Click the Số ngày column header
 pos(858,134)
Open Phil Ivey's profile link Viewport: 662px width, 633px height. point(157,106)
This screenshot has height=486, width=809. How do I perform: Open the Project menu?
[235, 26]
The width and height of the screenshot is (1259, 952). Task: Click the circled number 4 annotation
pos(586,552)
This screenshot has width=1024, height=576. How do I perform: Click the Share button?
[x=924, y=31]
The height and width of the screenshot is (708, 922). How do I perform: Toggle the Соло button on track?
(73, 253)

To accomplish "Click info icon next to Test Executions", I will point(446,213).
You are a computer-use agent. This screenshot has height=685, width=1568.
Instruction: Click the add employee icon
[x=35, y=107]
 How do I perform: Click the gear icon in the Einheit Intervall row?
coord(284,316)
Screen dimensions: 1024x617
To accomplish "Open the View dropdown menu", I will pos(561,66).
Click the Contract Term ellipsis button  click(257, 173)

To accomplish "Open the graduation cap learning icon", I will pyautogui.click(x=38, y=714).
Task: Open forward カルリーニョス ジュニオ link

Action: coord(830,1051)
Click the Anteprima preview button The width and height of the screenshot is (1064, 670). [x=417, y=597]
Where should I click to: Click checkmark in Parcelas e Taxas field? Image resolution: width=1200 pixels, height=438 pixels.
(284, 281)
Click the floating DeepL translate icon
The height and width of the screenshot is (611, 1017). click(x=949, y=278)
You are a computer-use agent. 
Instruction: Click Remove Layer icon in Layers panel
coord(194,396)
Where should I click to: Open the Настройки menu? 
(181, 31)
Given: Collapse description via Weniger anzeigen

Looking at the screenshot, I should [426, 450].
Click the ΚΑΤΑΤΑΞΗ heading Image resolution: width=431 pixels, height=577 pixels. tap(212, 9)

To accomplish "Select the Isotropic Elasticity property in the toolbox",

• Your goal:
Lines with "point": copy every one of them from the listing above.

• Problem solution:
Open Phil Ivey's profile link Viewport: 662px width, 633px height. point(157,106)
To accomplish "Click info icon next to Test Executions", I will point(446,213).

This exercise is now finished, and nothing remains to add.